Baby Boom after blackoutStates of emergency often unite families, they make people pay attention to each other and care for each other

It is an open secret that people experience a strong need of attention and love from their loved ones during a state of emergency. This peculiarity is common for both men and women, for most courageous, fearless and emotional human beings. Such a desire for intimacy may often end up with a birth of a little one, nine months later, of course.

This trend was observed in the States after 9/11 terrorist attacks. New Yorkers, especially women, were utterly busy with their careers before the attacks, thinking that they had absolutely no time for bearing and raising children. The situation changed really soon, though: doctors were ready to accept a record number of babies nine months after the tragic events: all the babies were conceived in the autumn of 2001. American specialists called the phenomenon “outstanding pregnancy,” which was caused with the feeling of true love, not the mere wish of sexual satisfaction. People started paying a lot more attention to each other, they realized the value of each other's lives.

The recent energy crisis in Moscow has most likely produced a similar effect: it is not ruled out that a lot of Muscovites will become parents in nine months. Moscow's southern districts were disconnected from electric power supplies for two days.

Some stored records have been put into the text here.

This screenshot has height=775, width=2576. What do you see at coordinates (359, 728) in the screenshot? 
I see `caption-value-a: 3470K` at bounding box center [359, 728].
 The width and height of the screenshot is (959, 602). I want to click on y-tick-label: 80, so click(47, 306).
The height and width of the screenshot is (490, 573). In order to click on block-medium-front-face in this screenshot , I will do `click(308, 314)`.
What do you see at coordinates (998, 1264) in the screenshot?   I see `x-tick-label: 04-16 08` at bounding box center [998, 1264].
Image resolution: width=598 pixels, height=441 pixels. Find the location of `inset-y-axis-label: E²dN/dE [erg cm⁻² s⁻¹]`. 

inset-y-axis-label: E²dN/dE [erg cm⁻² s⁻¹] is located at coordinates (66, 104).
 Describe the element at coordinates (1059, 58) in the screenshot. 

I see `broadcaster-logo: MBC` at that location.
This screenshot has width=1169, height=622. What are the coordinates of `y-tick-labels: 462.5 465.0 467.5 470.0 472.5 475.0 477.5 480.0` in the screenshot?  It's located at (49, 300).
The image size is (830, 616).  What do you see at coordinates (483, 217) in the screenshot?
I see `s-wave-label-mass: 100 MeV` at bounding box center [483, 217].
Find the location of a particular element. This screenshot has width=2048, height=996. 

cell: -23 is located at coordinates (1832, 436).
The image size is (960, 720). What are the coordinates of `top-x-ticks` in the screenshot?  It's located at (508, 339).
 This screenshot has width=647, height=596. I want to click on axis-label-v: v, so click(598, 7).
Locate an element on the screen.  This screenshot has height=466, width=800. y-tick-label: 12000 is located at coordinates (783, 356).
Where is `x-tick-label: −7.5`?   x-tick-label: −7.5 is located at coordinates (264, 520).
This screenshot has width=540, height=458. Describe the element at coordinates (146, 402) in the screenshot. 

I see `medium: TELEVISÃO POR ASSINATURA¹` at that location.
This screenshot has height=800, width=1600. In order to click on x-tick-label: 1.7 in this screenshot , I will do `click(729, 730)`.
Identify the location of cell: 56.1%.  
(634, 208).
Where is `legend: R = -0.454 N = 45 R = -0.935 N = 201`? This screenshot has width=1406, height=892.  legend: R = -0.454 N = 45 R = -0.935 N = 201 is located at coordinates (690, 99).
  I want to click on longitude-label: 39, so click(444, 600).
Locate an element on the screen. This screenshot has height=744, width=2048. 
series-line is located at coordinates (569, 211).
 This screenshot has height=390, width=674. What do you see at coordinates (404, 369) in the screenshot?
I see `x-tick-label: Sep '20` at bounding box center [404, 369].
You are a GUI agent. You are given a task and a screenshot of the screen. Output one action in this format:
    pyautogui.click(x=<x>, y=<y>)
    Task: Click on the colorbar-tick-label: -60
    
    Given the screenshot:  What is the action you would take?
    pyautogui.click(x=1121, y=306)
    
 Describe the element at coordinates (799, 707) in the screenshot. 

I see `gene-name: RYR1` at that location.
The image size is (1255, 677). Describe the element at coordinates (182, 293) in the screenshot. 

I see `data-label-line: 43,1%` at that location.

When Moscow's Ostankino TV tower was on fire several years ago, a lot of Russian TV addicts had a lot of free time. Inattentive husbands, who usually preferred to lazy around and watch TV after work, were deprived of such an opportunity. They could watch nothing but blue screens on their TV-sets: the fire destroyed the broadcast. Women were happy.

It is noteworthy that human beings feel more attracted to each other at the end of spring, when the first summer month is drawing near. It is generally believed that the majority of children are conceived at the end of May or in the beginning of June. “It is quite possible that we are going to witness a sudden increase of the birth rate in Moscow in nine months,” doctor Alexander Fateyev told the Moskovsky Komsomolets newspaper. “States of emergency often unite families, they make people pay attention to each other and care for each other. As a rule, people become closer and they start thinking of their descendants. In addition, what else can two people do in their homes, when there is no electricity?” the doctor said.

Another experienced doctor, Alexander Zachepilo, is certain, though, that the current situation in Moscow is absolutely different from the one described above. “The energy crisis exasperated the majority of those, who suffered from it. When people are furious, they do not think about sex. It is obviously not that type of situation, when darkness inspires humans to love,” the doctor said.

US specialists predicted a baby boom in August of 2003, when a blackout paralyzed New York. The suppositions were based on the previous similar experience in 1965: an energy crisis in New York supposedly led to an increased birth rate in the city.